Is an SN1 reaction possible in halobenzene?

Will the phenyl carbocation be stabilized via resonance? Suppose the leaving group is very electronegative and the environment is protic. What then would be a suitable nucleophile?

Yes, that reaction occurs, but generation of the phenyl carbocation was much more difficult than anyone might have guessed. Here is a drawing of the phenyl carbocation. First note that the 6 p orbitals making up the aromatic pi system are all still intact and overlapping - the aromatic nature of the benzene ring has not been tampered with. Then notice that the cationic center exists as an empty $\ce{sp^2}$ orbital where the
$\ce{C-H}$ bond used to be. The empty (cationic) $\ce{sp^2}$ orbital is orthogonal to the aromatic pi system; as a consequence there is no resonance interaction or stabilization of any sort between the two systems. Further, being constrained by the 6-membered ring, the cationic $\ce{sp^2}$ orbital cannot rehybridize. This results in considerable (low energy) s-character being used to stabilize an empty orbital, and is not available to stabilize other orbitals that do contain electrons!
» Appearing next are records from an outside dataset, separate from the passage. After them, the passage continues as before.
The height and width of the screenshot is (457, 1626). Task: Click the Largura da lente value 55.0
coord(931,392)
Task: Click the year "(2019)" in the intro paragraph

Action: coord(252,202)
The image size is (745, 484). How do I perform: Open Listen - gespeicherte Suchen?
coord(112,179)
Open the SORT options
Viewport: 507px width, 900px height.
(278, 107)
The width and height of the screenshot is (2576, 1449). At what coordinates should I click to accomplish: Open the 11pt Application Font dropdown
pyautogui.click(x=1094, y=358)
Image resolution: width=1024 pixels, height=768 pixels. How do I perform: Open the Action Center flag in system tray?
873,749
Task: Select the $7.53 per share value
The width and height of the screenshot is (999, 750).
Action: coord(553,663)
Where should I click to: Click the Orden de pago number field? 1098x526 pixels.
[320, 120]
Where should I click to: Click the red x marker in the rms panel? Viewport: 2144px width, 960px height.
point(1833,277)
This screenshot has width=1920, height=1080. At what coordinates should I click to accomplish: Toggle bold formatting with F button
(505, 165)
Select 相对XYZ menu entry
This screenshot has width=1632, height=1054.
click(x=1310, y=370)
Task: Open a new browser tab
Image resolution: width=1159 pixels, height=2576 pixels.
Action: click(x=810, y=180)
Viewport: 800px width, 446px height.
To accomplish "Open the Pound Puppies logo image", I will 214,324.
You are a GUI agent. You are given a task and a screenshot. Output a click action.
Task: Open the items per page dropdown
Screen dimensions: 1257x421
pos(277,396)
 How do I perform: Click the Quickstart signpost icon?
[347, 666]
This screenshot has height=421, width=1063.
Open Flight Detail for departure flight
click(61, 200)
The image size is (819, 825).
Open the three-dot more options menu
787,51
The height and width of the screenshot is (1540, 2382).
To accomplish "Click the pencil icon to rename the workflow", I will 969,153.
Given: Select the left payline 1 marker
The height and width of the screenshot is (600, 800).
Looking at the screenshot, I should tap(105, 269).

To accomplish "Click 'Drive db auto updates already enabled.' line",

The vinylic carbocation, the ethylenic analogue of the phenyl cation, is much more stable and common (it can even be observed by nmr) because it is not constrained by a ring and can rehybridrize, thereby lowering its energy. It is both this total lack of stabilization and relatively high (higher than need be if rehybridization could occur) energy of the molecule that has made the phenyl carbocation such an elusive target.